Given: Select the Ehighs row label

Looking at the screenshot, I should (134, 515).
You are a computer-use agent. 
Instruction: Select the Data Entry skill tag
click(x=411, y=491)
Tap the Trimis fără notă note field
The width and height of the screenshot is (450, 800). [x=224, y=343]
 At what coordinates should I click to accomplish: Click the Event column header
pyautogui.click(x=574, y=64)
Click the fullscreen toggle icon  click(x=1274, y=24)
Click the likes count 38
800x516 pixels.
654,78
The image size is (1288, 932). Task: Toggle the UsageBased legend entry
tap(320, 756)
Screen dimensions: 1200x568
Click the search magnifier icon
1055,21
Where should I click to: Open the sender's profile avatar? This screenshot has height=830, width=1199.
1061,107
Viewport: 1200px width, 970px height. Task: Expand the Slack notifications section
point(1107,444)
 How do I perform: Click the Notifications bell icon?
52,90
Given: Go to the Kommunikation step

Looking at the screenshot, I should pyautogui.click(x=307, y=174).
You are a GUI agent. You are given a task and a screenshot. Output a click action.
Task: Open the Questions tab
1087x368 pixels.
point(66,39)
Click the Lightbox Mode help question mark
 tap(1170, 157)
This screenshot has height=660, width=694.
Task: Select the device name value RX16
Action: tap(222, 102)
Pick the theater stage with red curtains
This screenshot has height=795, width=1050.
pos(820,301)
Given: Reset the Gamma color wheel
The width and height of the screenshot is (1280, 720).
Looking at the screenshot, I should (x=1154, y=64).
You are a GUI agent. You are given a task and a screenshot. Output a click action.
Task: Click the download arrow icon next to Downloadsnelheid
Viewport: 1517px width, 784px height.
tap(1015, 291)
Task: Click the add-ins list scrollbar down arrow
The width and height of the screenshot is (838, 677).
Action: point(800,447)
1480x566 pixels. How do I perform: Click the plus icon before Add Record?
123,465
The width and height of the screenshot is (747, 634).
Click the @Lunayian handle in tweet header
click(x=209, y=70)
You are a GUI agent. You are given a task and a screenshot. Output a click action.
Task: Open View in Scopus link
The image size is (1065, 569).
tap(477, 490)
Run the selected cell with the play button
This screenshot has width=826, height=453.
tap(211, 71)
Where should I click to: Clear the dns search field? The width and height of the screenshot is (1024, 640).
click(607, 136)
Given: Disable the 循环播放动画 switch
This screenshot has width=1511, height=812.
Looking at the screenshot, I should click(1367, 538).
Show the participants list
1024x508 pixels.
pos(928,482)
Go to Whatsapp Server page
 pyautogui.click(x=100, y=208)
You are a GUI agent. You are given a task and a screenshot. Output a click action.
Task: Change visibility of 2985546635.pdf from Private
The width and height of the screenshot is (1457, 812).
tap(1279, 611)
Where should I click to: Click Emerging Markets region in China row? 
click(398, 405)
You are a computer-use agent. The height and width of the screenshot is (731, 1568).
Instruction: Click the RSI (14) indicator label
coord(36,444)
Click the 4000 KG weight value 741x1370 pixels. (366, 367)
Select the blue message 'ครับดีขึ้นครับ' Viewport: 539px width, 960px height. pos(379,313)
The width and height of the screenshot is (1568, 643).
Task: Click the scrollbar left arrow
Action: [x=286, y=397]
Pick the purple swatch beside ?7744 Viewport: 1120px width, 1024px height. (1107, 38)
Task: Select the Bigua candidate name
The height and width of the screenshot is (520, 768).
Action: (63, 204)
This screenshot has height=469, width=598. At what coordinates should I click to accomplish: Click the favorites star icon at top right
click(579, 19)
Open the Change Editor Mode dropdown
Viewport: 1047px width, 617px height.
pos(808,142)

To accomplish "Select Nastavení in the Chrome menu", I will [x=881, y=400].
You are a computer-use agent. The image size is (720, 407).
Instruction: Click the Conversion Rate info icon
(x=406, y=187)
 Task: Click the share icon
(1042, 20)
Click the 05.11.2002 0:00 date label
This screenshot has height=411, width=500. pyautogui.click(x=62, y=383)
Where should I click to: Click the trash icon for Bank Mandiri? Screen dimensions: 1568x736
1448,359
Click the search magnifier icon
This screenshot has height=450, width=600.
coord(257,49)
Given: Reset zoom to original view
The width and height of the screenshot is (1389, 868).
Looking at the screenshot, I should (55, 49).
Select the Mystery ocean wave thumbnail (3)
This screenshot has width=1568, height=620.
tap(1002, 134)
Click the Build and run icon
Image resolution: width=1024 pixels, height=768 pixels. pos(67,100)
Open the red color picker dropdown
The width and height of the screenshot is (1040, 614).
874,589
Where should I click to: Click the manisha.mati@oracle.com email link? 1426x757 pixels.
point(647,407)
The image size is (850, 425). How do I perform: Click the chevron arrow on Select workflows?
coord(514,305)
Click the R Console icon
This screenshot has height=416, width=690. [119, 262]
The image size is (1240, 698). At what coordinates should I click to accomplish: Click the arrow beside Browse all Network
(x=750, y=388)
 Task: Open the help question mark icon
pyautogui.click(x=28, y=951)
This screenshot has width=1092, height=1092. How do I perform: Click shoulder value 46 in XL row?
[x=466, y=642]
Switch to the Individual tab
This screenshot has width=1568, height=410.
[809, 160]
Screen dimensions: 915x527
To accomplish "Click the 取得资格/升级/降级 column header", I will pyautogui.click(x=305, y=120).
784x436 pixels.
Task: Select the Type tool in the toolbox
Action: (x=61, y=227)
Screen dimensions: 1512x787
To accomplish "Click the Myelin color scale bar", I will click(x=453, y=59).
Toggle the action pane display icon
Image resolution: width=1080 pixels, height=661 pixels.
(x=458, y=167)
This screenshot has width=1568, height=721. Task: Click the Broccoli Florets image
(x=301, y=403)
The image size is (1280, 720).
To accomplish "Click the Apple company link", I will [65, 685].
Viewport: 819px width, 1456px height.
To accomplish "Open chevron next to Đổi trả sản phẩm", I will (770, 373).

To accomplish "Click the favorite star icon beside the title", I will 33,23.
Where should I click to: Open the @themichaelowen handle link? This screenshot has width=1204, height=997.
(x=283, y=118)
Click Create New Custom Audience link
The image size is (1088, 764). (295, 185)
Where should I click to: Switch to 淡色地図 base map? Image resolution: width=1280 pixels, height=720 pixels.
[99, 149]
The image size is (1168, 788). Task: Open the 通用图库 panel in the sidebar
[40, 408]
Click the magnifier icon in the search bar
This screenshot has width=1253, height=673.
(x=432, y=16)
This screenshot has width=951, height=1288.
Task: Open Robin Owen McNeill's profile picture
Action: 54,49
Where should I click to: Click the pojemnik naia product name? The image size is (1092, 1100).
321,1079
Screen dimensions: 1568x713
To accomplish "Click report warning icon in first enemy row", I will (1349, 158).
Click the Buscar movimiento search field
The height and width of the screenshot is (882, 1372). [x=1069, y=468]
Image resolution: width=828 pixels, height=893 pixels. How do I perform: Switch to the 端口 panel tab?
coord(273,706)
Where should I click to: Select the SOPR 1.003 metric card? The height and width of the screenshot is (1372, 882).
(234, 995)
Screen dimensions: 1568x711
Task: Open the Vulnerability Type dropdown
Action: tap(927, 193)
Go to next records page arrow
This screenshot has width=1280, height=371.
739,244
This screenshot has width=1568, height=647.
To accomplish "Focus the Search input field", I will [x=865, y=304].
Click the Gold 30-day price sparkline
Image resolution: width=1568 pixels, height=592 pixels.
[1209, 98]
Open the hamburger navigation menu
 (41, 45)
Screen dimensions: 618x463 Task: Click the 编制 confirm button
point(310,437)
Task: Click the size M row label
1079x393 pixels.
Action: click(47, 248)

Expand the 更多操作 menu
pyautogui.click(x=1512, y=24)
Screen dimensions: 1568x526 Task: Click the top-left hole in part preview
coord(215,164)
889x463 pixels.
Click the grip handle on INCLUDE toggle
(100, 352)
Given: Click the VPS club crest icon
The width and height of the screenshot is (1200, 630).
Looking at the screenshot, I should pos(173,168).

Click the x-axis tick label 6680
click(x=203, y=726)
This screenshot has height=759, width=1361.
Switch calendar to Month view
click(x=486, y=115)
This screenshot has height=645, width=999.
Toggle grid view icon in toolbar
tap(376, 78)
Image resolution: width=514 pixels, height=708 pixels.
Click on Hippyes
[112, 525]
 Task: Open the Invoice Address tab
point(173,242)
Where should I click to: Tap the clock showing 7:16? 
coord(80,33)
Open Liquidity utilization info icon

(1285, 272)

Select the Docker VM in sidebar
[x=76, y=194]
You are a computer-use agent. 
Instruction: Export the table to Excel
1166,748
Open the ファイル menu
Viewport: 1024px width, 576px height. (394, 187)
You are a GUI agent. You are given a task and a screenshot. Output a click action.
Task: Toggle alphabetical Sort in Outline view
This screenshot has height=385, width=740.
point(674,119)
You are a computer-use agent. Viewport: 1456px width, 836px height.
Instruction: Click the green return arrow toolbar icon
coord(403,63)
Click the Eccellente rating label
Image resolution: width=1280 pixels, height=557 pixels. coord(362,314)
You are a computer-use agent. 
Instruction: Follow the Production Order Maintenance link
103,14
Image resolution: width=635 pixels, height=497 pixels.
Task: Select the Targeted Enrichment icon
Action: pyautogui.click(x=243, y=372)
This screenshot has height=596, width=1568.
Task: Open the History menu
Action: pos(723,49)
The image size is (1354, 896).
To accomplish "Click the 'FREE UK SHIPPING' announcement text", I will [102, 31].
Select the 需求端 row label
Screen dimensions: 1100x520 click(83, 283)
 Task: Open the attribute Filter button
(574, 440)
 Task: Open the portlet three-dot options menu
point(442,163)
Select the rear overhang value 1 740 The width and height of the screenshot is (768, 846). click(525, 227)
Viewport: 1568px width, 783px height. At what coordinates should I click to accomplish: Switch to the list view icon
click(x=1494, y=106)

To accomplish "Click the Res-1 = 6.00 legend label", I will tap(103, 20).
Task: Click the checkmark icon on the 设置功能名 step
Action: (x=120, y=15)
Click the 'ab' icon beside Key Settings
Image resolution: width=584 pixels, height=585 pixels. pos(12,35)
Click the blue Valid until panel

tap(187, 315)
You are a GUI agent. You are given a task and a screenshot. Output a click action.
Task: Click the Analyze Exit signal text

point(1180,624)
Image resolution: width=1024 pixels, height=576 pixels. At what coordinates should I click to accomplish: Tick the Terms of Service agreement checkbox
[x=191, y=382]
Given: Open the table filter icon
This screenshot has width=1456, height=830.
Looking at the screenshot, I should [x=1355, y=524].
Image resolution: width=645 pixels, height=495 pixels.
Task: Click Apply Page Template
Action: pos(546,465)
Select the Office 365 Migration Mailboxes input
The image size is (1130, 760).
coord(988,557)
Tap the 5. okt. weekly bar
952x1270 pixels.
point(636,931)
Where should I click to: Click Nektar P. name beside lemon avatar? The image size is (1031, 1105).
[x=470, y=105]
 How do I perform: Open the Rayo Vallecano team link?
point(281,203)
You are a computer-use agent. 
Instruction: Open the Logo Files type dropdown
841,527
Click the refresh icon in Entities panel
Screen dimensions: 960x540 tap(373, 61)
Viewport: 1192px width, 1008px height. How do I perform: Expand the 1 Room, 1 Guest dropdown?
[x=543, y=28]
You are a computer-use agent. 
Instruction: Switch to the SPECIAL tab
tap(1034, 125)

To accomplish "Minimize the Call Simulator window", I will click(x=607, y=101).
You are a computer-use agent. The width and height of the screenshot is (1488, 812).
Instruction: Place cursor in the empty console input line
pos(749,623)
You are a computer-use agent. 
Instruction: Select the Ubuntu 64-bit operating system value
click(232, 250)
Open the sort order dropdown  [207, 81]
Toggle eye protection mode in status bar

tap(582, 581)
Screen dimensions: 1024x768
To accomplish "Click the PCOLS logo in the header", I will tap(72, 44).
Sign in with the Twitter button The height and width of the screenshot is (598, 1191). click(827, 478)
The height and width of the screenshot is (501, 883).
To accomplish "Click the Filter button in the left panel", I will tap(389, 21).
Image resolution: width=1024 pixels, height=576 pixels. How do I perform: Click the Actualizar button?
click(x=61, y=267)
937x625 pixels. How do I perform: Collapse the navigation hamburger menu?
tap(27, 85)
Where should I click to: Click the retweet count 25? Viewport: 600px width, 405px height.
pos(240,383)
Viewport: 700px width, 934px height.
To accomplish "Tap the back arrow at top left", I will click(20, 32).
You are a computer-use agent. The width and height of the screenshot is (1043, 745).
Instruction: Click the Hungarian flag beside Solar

● **Problem**
Report each line above containing the string "with".

● **Completed exercise**
Pick the theater stage with red curtains
Run the selected cell with the play button
Sign in with the Twitter button The height and width of the screenshot is (598, 1191). click(827, 478)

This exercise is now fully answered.